February 2017 – Comey intervenes to kill a limited immunity deal arranged between the DOJ and Julian Assange

In Email/Dossier/Govt Corruption Investigations by Katie WeddingtonLeave a Comment

Julian Assange (l) and Adam Waldman (Credit: public domain)

(…) “This yarn begins in January 2017 when Assange’s legal team approached Waldman — known for his government connections — to see if the new Trump administration would negotiate with the WikiLeaks founder, holed up in Ecuador’s London embassy. They hoped Waldman, a former Clinton Justice Department official, might navigate the U.S. law enforcement bureaucracy and find the right people to engage.”

(…) “Assange had a bargaining chip: The U.S. government knew he had a massive trove of documents from classified CIA computers, identifying sensitive assets and chronicling the agency’s offensive cyber warfare weapons.

Waldman contacted Ohr, a Justice official he’d met during the Russia election case. They talked by phone and encrypted text messages in early January, then met Feb. 3, 2017, in Washington, records show. In between, Waldman met three times with Assange in London.”

(…) “Ohr consulted his chain of command and the intelligence community about what appeared to be an extraordinary overture that raised hopes the government could negotiate what Assange would release and what he might redact, to protect the names of exposed U.S. officials.

Assange made clear through the lawyer that he would never compromise his sources, or stop publishing information, but was willing to consider concessions like redactions.”

(…) “The shuttle diplomacy soon resulted in an informal offer — known in government parlance as a “Queen for a Day” proffer — in which Assange identified what he wanted and what he might give.

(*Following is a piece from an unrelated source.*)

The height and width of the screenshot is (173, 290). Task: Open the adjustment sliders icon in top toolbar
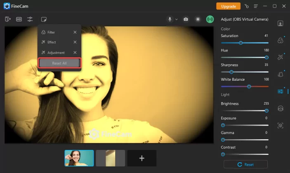(30, 19)
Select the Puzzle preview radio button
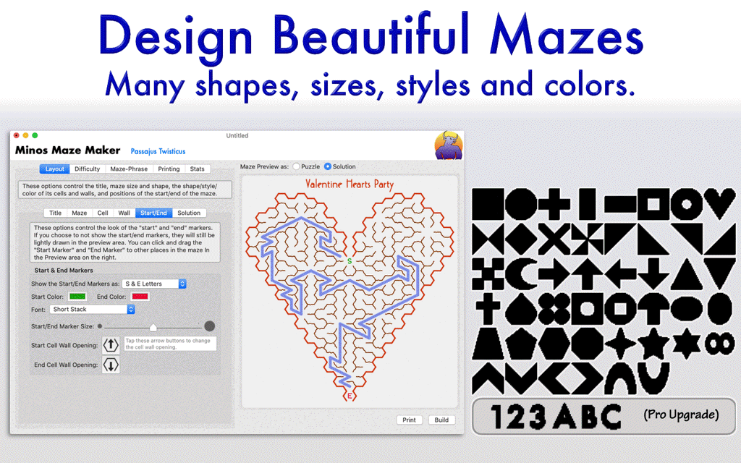The height and width of the screenshot is (463, 741). click(x=297, y=166)
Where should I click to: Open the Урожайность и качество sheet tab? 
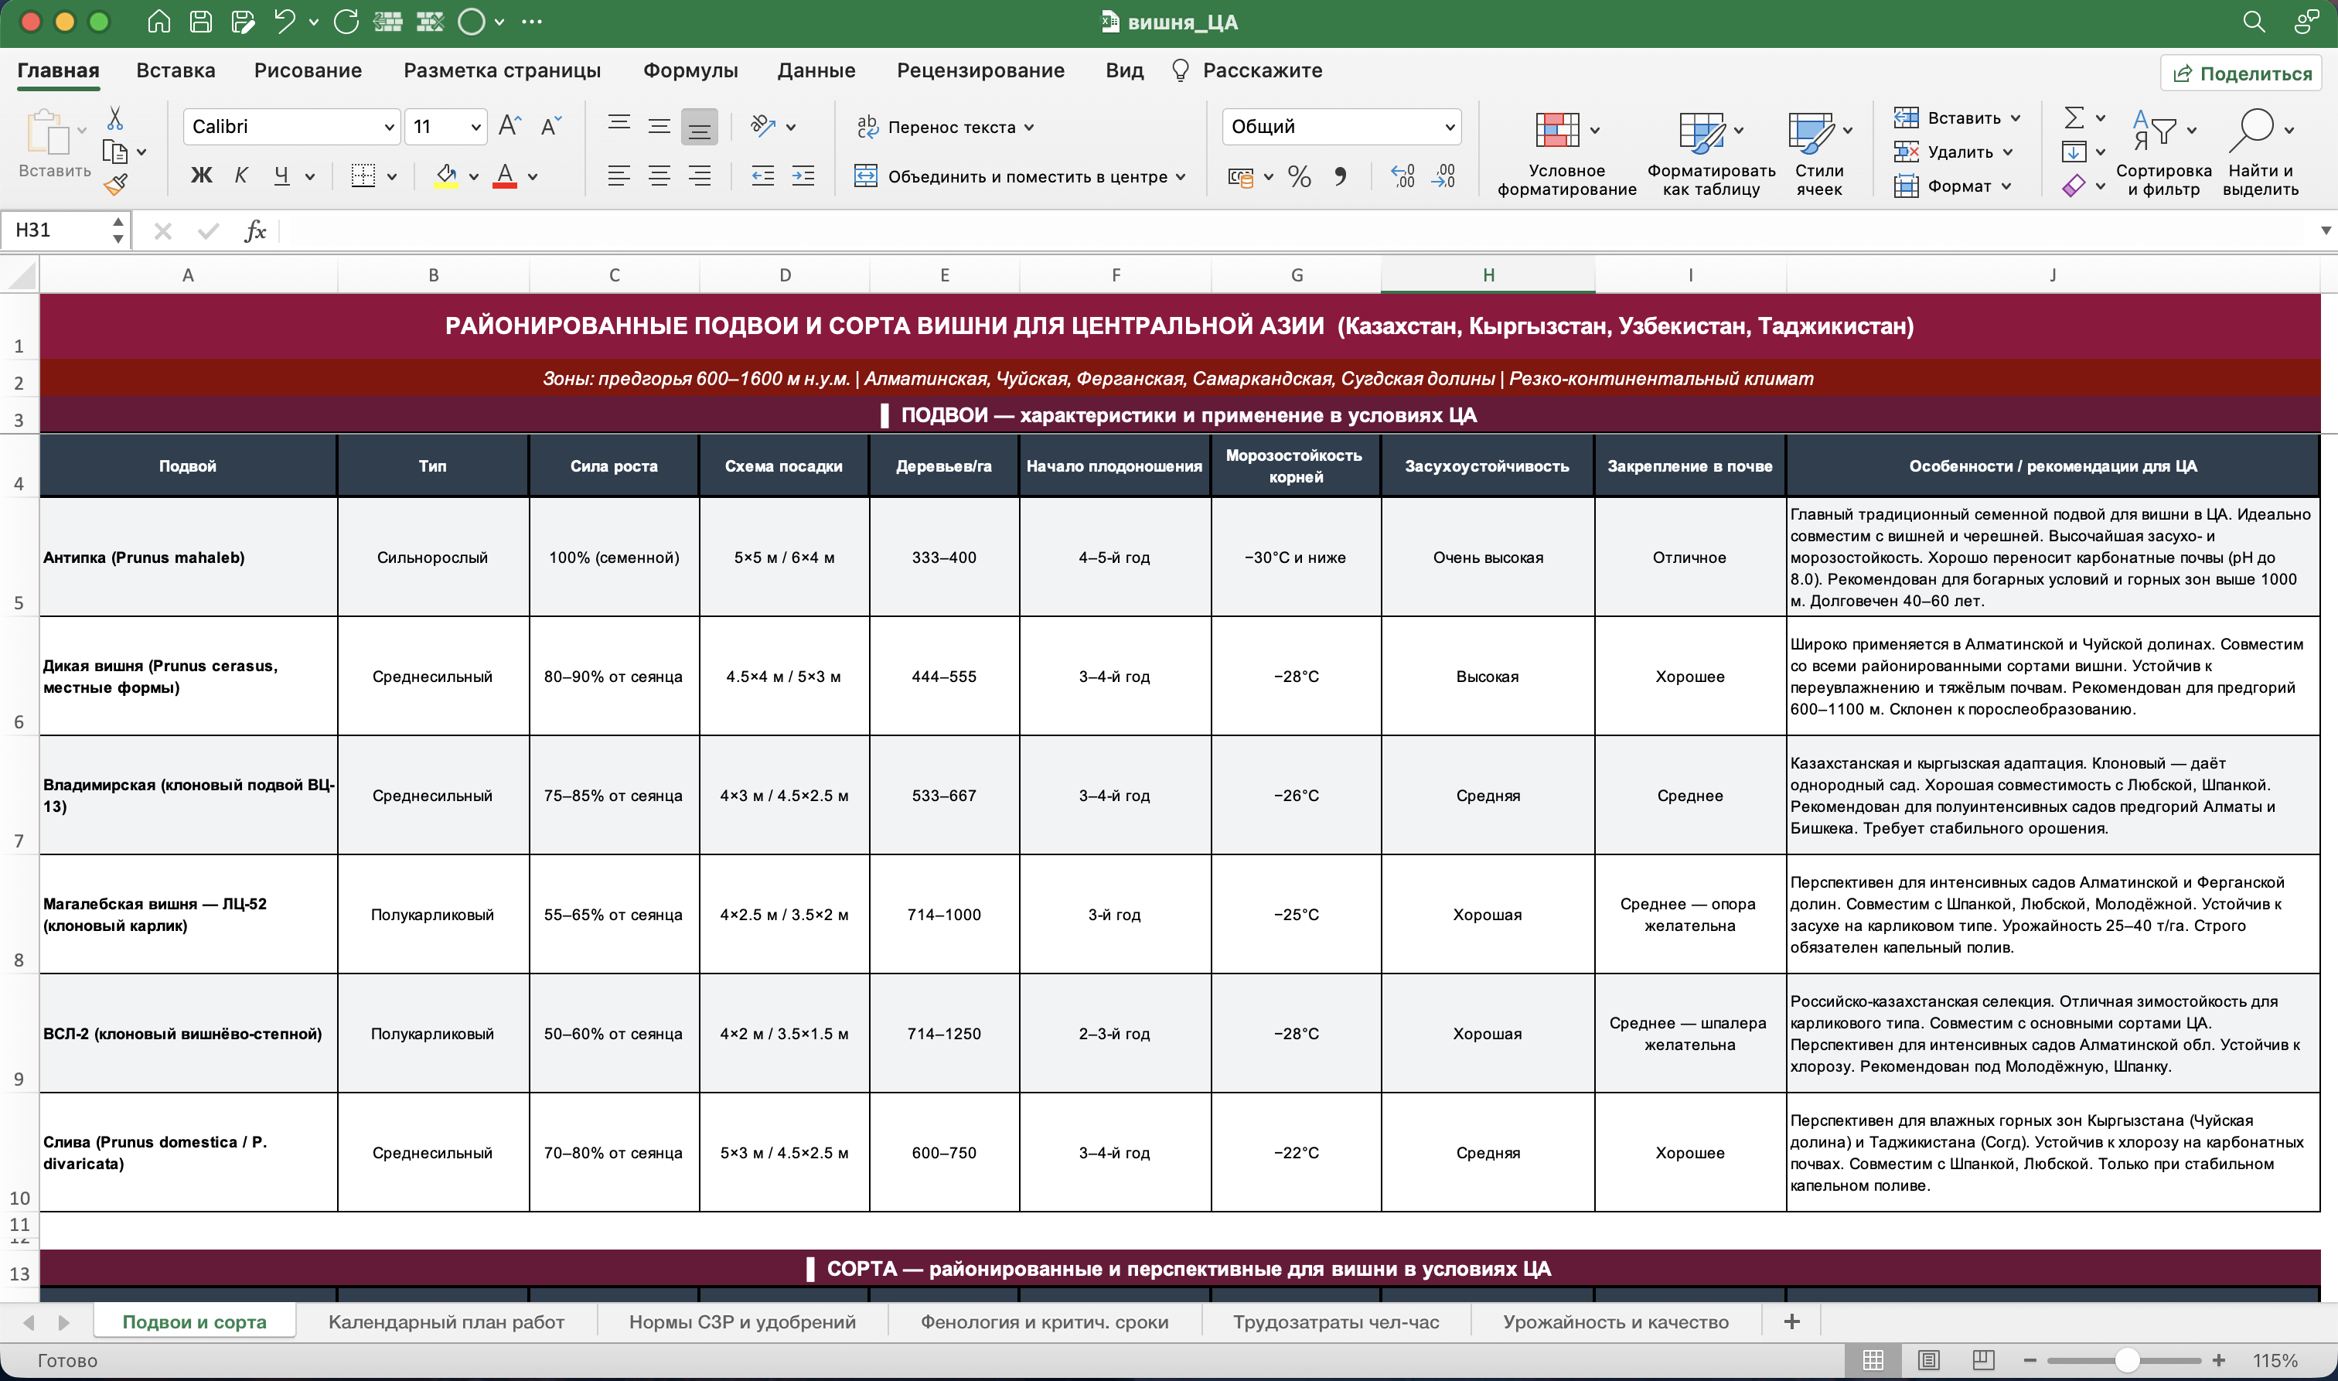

“Subject to adequate and binding protections, including but not limited to an acceptable immunity and safe passage agreement, Mr. Assange welcomes the opportunity to discuss with the U.S. government risk mitigation approaches relating to CIA documents in WikiLeaks’ possession or control, such as the redaction of agency personnel in hostile jurisdictions and foreign espionage risks to WikiLeaks staff,” Waldman wrote Laufman on March 28, 2017.

Not included in the written proffer was an additional offer from Assange: He was willing to discuss technical evidence ruling out certain parties in the controversial leak of Democratic Party emails to WikiLeaks during the 2016 election. The U.S. government believes those emails were hacked by Russia; Assange insists they did not come from Moscow.

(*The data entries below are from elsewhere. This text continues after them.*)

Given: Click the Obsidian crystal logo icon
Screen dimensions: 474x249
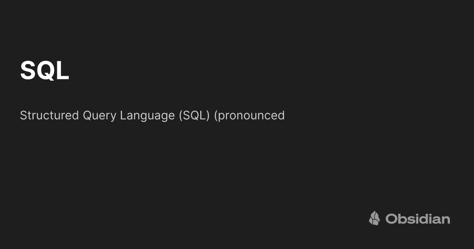Looking at the screenshot, I should point(374,218).
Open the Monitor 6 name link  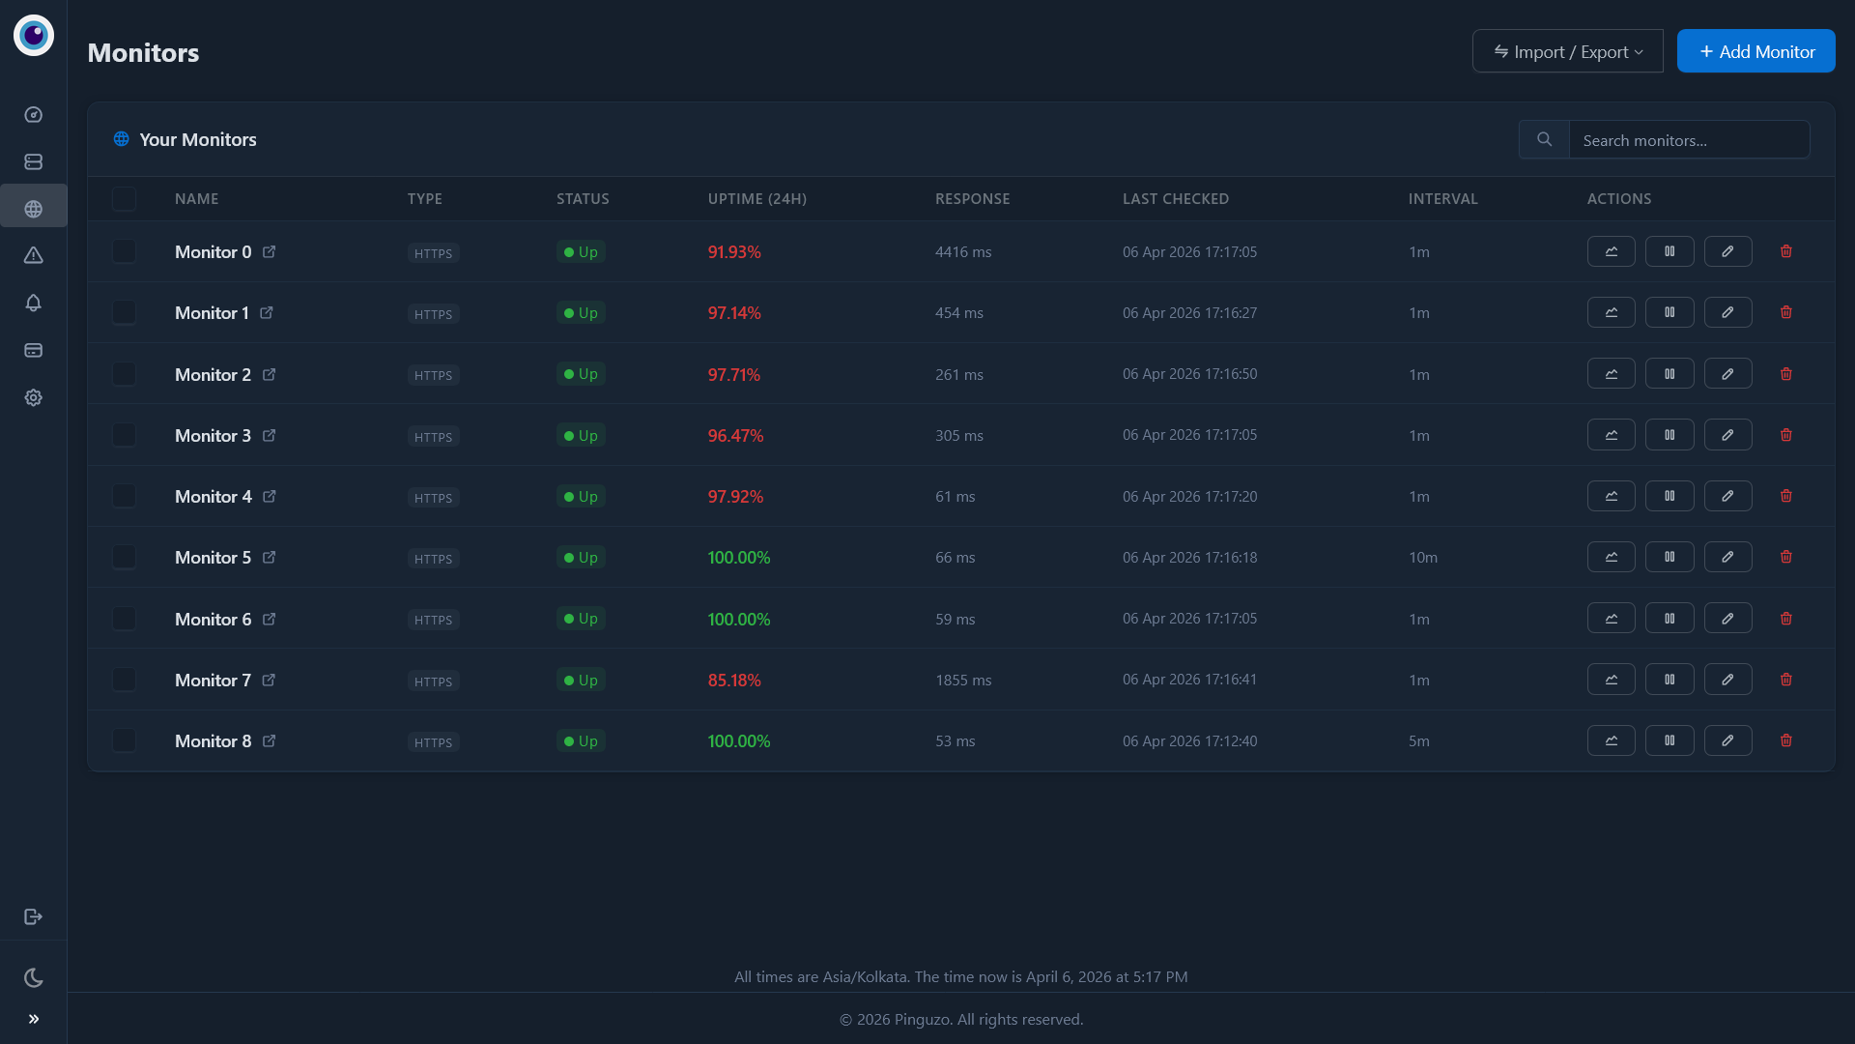coord(213,619)
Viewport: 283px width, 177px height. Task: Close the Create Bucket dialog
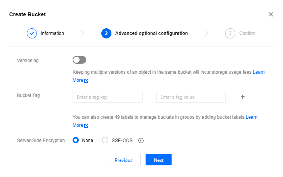pos(271,14)
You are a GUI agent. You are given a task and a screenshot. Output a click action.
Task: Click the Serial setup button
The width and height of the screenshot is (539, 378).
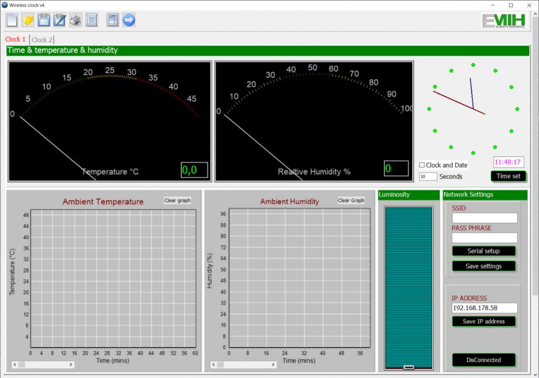[x=484, y=251]
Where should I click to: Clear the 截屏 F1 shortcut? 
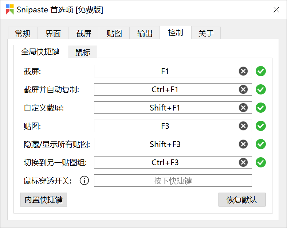tap(243, 71)
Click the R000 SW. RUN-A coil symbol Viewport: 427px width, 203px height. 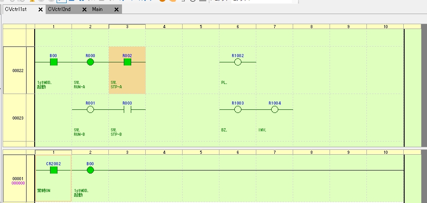(x=90, y=62)
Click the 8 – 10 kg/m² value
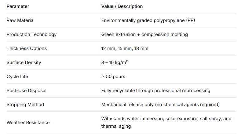This screenshot has height=136, width=245. (115, 63)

“Mr. Assange offered to provide technical evidence and discussion regarding who did not engage in the DNC releases,” Waldman told me. “Finally, he offered his technical expertise to the U.S. government to help address what he perceived as clear flaws in security systems that led to the loss of the U.S. cyber weapons program.”

A snippet of Julian Assange’s agreement.

(…) “But an unexpected intervention by Comey — relayed through Warner — soured the negotiations, multiple sources tell me. Assange eventually unleashed a series of leaks that U.S. officials say damaged their cyber warfare capabilities for a long time to come.

What U.S. officials did not fully comprehend was that an earlier event weighed heavily on the Assange team’s distrust of U.S. intentions.

Just a few days after the negotiations opened in mid-February, Waldman reached out to Sen. Warner; the lawyer wanted to see if Senate Intelligence Committee staff wanted any contact with Assange, to ask about Russia or other issues.

Warner engaged with Waldman over encrypted text messages, then reached out to Comey. A few days later, Warner contacted Waldman with an unexpected plea.

“He told me he had just talked with Comey and that, while the government was appreciative of my efforts, my instructions were to stand down, to end the discussions with Assange,” Waldman told me. Waldman offered contemporaneous documents to show he memorialized Warner’s exact words.” (Read more: The Hill, 6/25/2018)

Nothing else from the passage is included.